Computational neural network analysis of the affinity of N-n-alkylnicotinium salts for the alpha4beta2* nicotinic acetylcholine receptor.

Based on an 85 molecule database, linear regression with different size datasets and an artificial neural network approach have been used to build mathematical relationships to fit experimentally obtained affinity values (K(i)) of a series of mono- and bis-quaternary ammonium salts from [(3)H]nicotine binding assays using rat striatal membrane preparations. The fitted results were then used to analyze the pattern among the experimental K(i) values of a set of N-n-alkylnicotinium analogs with increasing n-alkyl chain length from 1 to 20 carbons. The affinity of these N-n-alkylnicotinium compounds was shown to parabolically vary with increasing numbers of carbon atoms in the n-alkyl chain, with a local minimum for the C(4) (n-butyl) analogue. A decrease in K(i) value between C(12) and C(13) was also observed.
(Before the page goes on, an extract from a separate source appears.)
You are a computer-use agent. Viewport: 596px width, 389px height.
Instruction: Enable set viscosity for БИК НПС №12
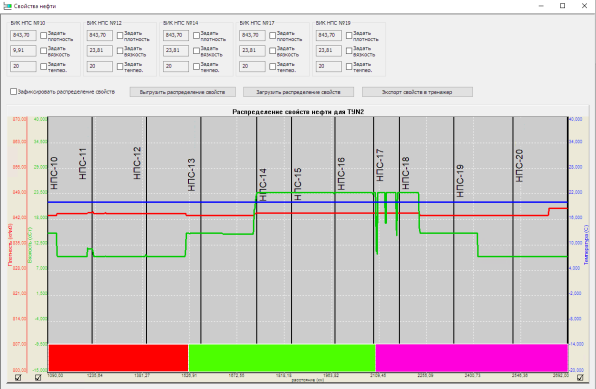tap(120, 51)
The statistical results for the best neural network fit of the 85 experimental K(i) values are r(2) = 0.84, rmsd = 0.39; r(cv)(2) = 0.68, and loormsd = 0.56. The generated neural network model with the 85 molecule training set may also be of value for future predictions of K(i) values for new virtual compounds, which can then be identified, subsequently synthesized, and tested experimentally.